» **Your goal**
Your answer must be an exact copy of the listing.

Top of Provided material

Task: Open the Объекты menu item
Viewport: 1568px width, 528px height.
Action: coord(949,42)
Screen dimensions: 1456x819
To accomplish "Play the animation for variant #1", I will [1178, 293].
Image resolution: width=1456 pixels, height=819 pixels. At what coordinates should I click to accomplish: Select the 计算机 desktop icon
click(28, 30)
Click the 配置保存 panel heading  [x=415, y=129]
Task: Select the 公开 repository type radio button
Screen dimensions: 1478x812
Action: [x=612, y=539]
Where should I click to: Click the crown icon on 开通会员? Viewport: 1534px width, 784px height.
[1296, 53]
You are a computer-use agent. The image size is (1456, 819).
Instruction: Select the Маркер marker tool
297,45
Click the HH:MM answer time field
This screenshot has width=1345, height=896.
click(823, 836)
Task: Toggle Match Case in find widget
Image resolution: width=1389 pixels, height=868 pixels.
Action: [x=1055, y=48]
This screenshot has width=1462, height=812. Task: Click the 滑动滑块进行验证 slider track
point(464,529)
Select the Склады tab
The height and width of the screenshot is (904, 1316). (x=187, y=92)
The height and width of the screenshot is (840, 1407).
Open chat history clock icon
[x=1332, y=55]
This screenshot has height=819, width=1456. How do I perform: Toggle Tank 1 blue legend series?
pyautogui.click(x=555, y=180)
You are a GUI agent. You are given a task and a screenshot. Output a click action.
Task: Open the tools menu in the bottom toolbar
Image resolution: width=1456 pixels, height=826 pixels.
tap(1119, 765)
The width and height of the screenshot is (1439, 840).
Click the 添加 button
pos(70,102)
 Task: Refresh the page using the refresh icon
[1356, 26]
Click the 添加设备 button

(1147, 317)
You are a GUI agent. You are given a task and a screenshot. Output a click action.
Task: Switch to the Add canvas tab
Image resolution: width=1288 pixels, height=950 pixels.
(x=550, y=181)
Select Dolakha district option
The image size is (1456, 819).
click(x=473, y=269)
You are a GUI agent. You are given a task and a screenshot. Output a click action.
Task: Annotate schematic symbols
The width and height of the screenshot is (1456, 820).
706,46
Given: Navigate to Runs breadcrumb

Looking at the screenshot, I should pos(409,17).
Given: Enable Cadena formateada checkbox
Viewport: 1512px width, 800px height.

Bottom of Provided material

» **Result below**
Task: Open the Объекты menu item
Viewport: 1568px width, 528px height.
Action: coord(949,42)
Screen dimensions: 1456x819
To accomplish "Play the animation for variant #1", I will [1178, 293].
Image resolution: width=1456 pixels, height=819 pixels. At what coordinates should I click to accomplish: Select the 计算机 desktop icon
click(28, 30)
Click the 配置保存 panel heading  [x=415, y=129]
Task: Select the 公开 repository type radio button
Screen dimensions: 1478x812
Action: [x=612, y=539]
Where should I click to: Click the crown icon on 开通会员? Viewport: 1534px width, 784px height.
[1296, 53]
You are a computer-use agent. The image size is (1456, 819).
Instruction: Select the Маркер marker tool
297,45
Click the HH:MM answer time field
This screenshot has width=1345, height=896.
click(823, 836)
Task: Toggle Match Case in find widget
Image resolution: width=1389 pixels, height=868 pixels.
Action: [x=1055, y=48]
This screenshot has width=1462, height=812. Task: Click the 滑动滑块进行验证 slider track
point(464,529)
Select the Склады tab
The height and width of the screenshot is (904, 1316). (x=187, y=92)
The height and width of the screenshot is (840, 1407).
Open chat history clock icon
[x=1332, y=55]
This screenshot has height=819, width=1456. How do I perform: Toggle Tank 1 blue legend series?
pyautogui.click(x=555, y=180)
You are a GUI agent. You are given a task and a screenshot. Output a click action.
Task: Open the tools menu in the bottom toolbar
Image resolution: width=1456 pixels, height=826 pixels.
tap(1119, 765)
The width and height of the screenshot is (1439, 840).
Click the 添加 button
pos(70,102)
 Task: Refresh the page using the refresh icon
[1356, 26]
Click the 添加设备 button

(1147, 317)
You are a GUI agent. You are given a task and a screenshot. Output a click action.
Task: Switch to the Add canvas tab
Image resolution: width=1288 pixels, height=950 pixels.
(x=550, y=181)
Select Dolakha district option
The image size is (1456, 819).
click(x=473, y=269)
You are a GUI agent. You are given a task and a screenshot. Output a click action.
Task: Annotate schematic symbols
The width and height of the screenshot is (1456, 820).
706,46
Given: Navigate to Runs breadcrumb

Looking at the screenshot, I should pos(409,17).
Given: Enable Cadena formateada checkbox
Viewport: 1512px width, 800px height.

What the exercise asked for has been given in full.